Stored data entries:
BEGIN
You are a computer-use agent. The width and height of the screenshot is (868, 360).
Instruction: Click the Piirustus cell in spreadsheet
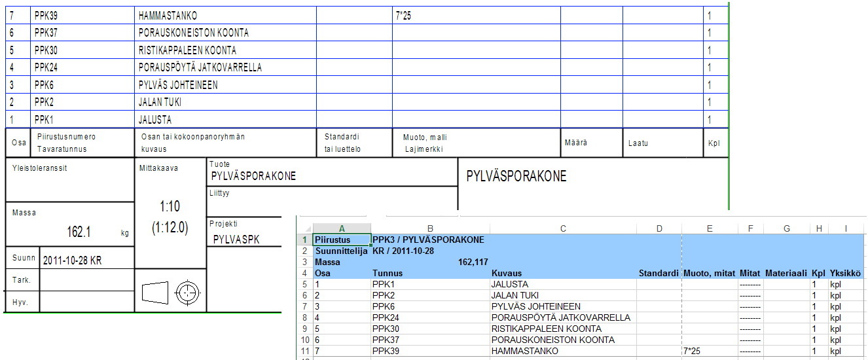click(342, 240)
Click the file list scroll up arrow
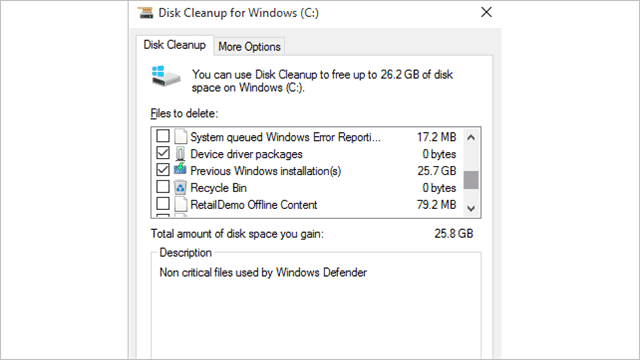The image size is (640, 360). [x=471, y=138]
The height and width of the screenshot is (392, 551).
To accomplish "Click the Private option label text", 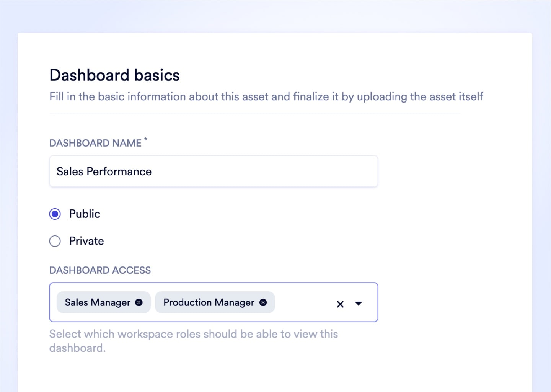I will click(86, 241).
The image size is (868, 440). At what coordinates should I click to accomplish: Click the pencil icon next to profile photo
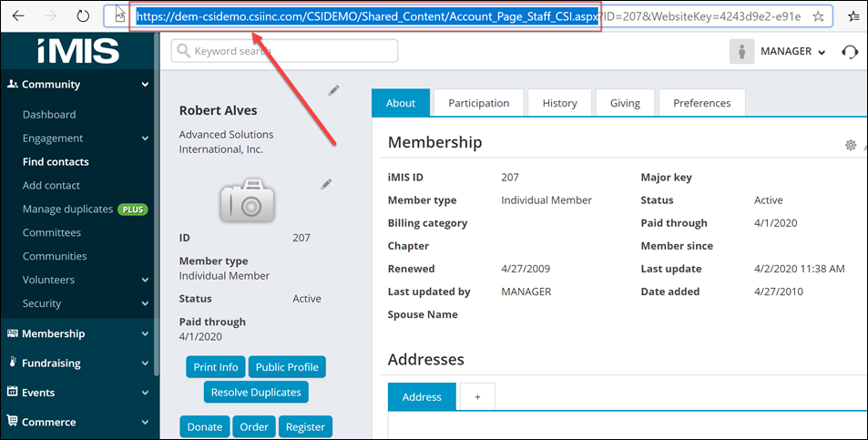point(326,185)
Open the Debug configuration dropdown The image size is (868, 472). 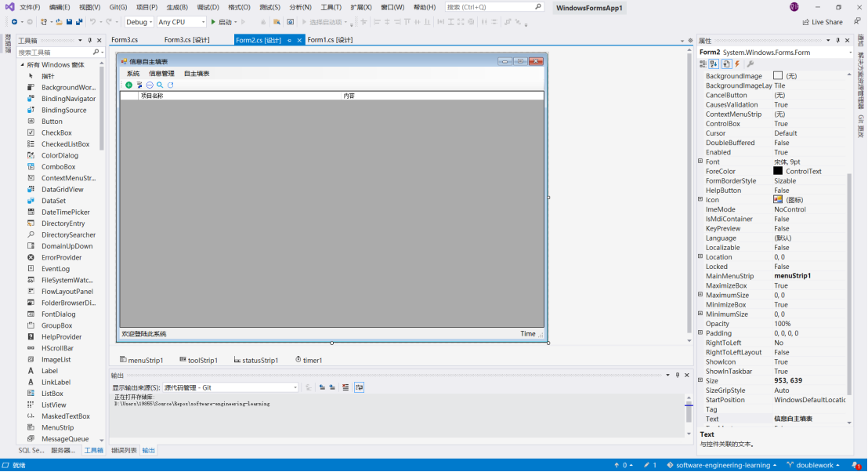pyautogui.click(x=139, y=22)
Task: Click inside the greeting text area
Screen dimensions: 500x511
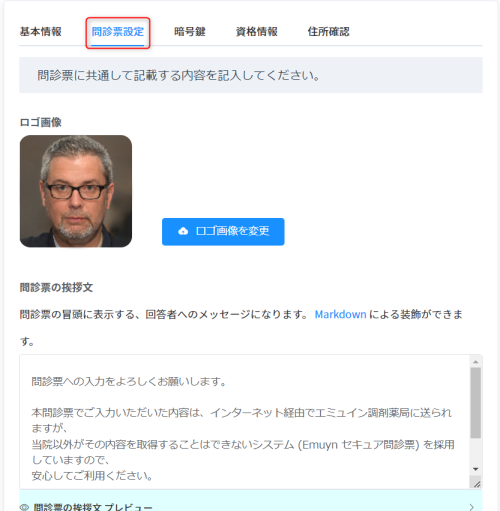Action: click(x=245, y=422)
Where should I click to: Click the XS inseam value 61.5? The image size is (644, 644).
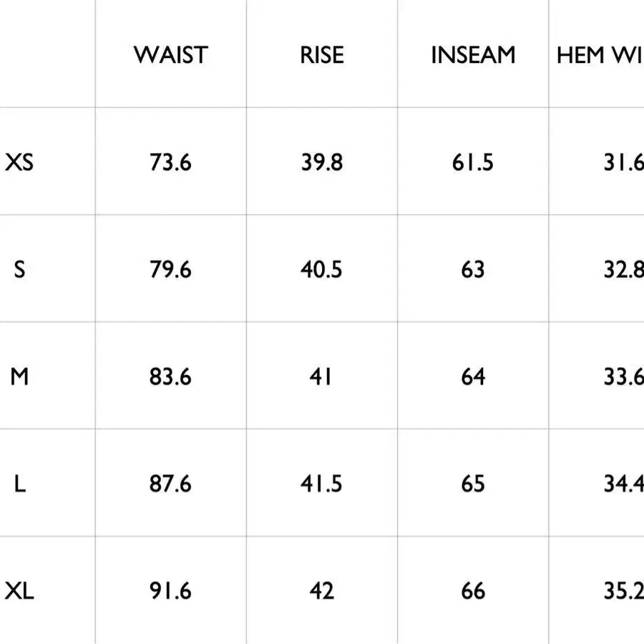click(x=473, y=162)
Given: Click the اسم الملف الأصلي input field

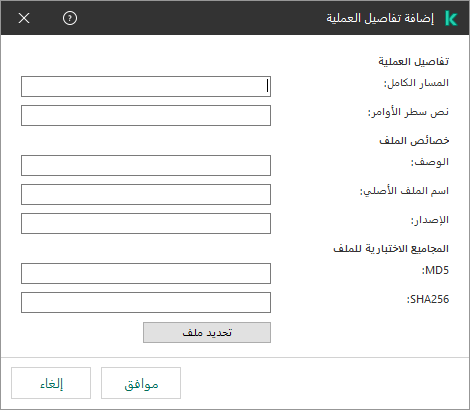Looking at the screenshot, I should tap(146, 194).
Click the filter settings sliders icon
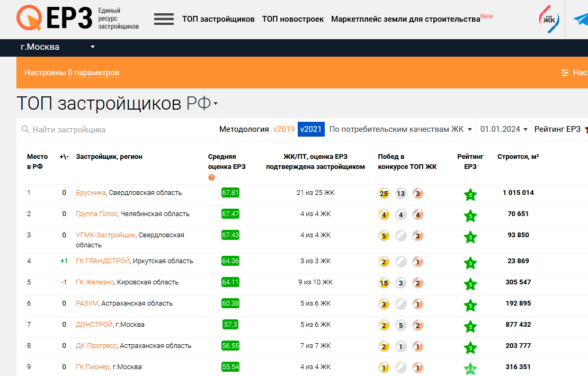The height and width of the screenshot is (376, 588). click(565, 73)
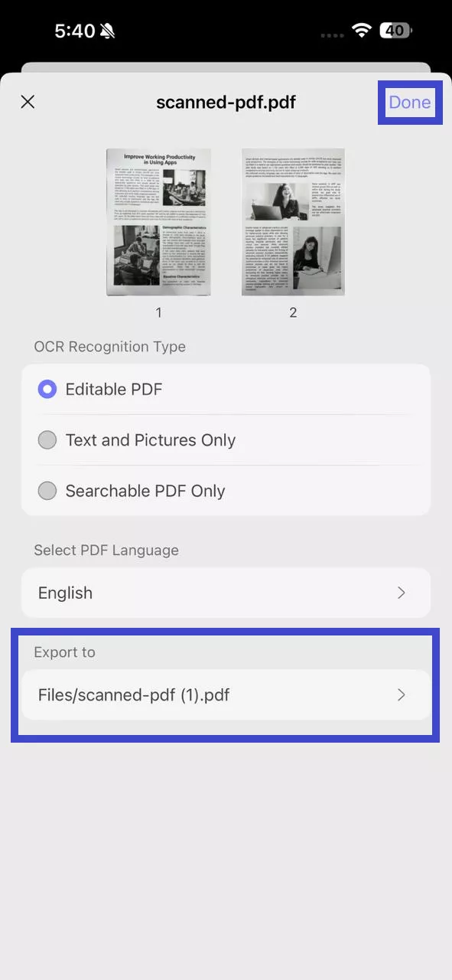Tap chevron beside export file path
The image size is (452, 980).
(402, 695)
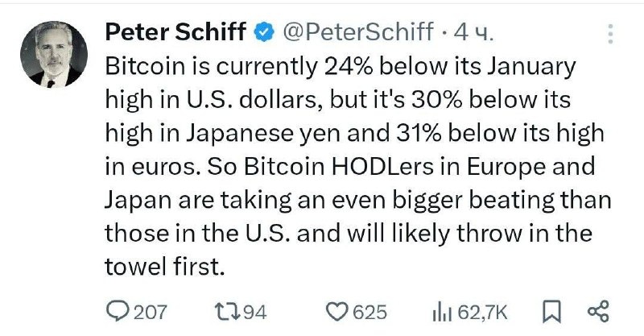Click the 625 likes count
This screenshot has height=336, width=644.
[370, 312]
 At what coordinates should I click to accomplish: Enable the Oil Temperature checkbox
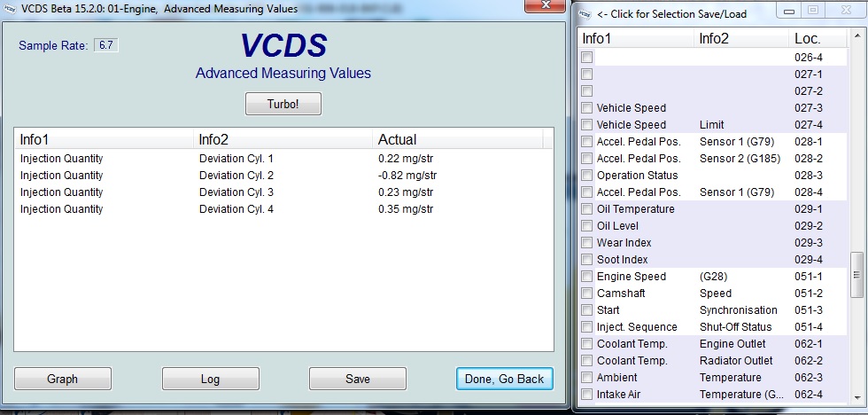tap(586, 209)
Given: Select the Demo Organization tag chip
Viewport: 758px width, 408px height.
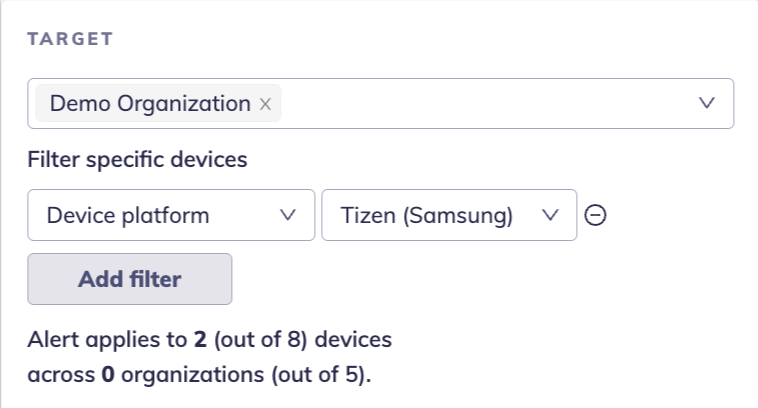Looking at the screenshot, I should (x=150, y=104).
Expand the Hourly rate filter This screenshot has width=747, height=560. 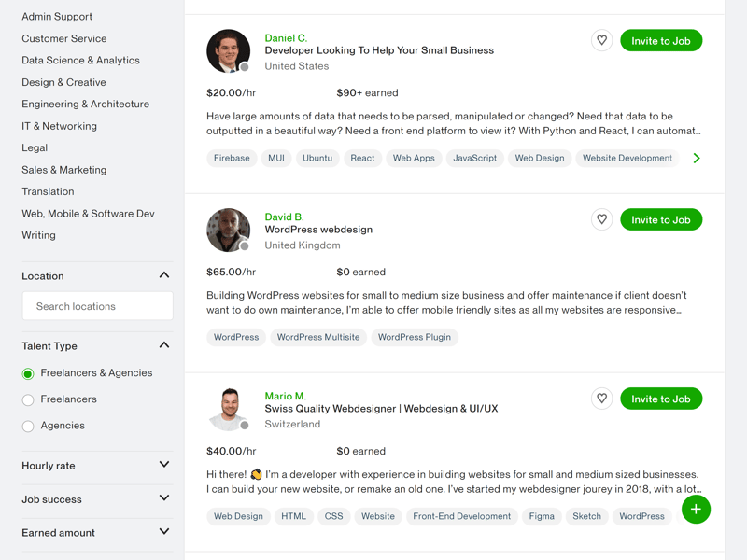click(x=164, y=464)
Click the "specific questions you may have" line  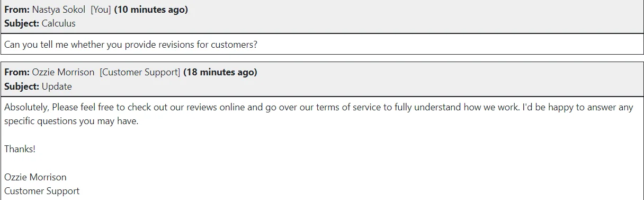71,121
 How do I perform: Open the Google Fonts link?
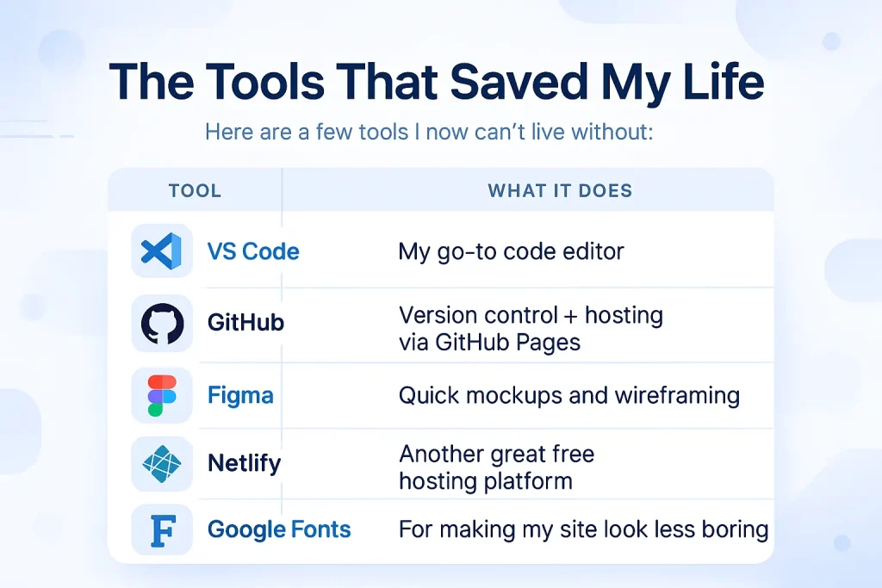click(279, 529)

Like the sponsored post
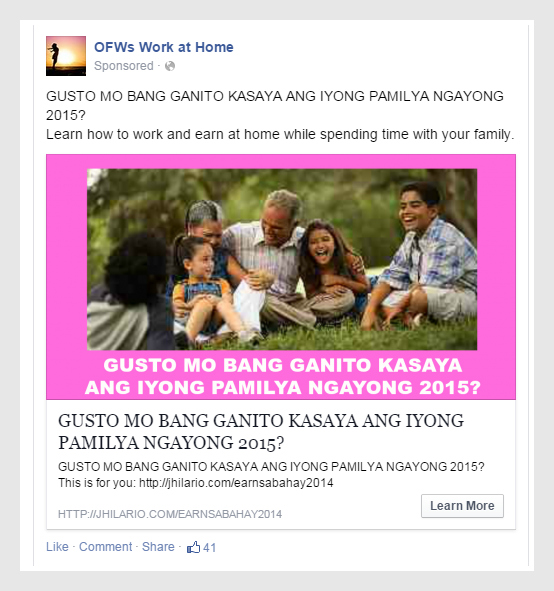(x=57, y=547)
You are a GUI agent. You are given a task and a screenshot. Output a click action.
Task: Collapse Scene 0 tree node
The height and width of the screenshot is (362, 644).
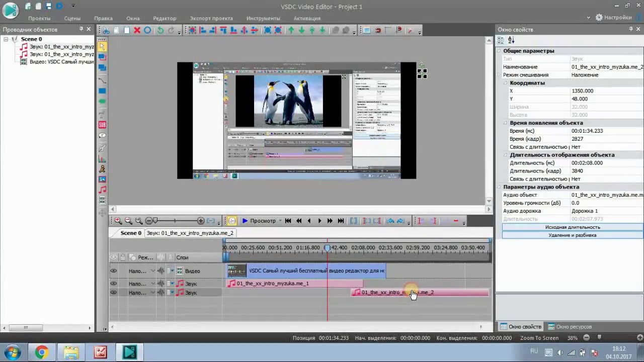coord(6,39)
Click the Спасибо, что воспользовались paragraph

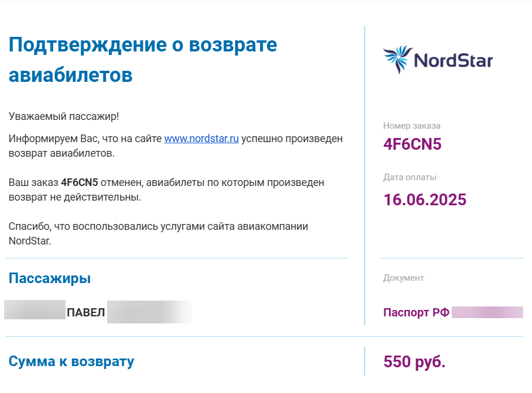tap(158, 233)
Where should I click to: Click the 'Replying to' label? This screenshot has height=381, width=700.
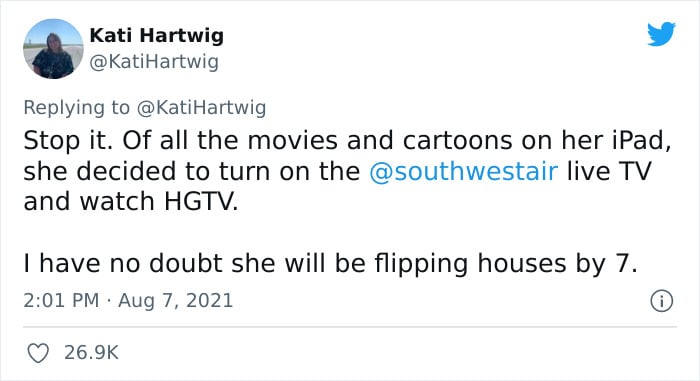click(x=76, y=108)
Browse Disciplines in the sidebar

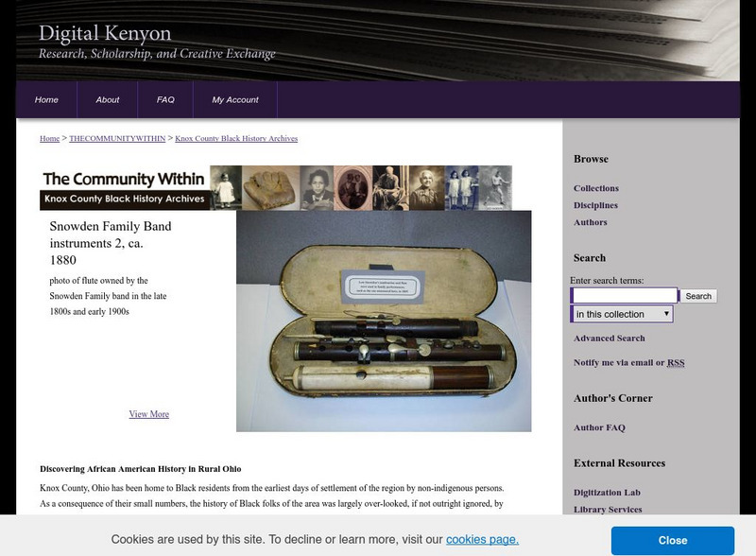(x=595, y=205)
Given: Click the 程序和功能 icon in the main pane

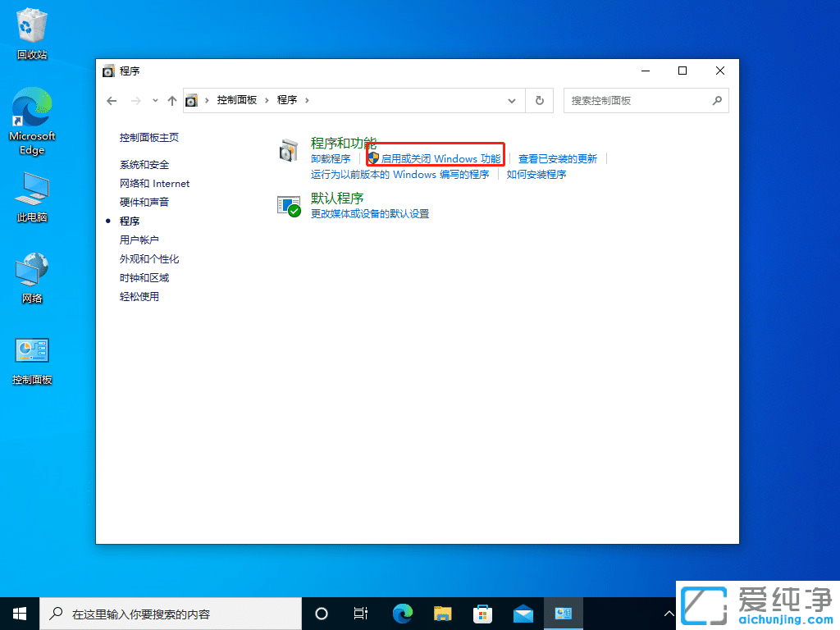Looking at the screenshot, I should coord(290,151).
END
**ACTIVITY**:
Please return, exactly as written, the lines from the first line of the records above through the line containing "The height and width of the screenshot is (392, 551).", both included, leaving out any pictures.

**ANSWER BOX**:
You are a computer-use agent. The width and height of the screenshot is (868, 360).
Instruction: Click the Piirustus cell in spreadsheet
click(342, 240)
Click the file list scroll up arrow
The image size is (640, 360). [x=471, y=138]
The height and width of the screenshot is (392, 551).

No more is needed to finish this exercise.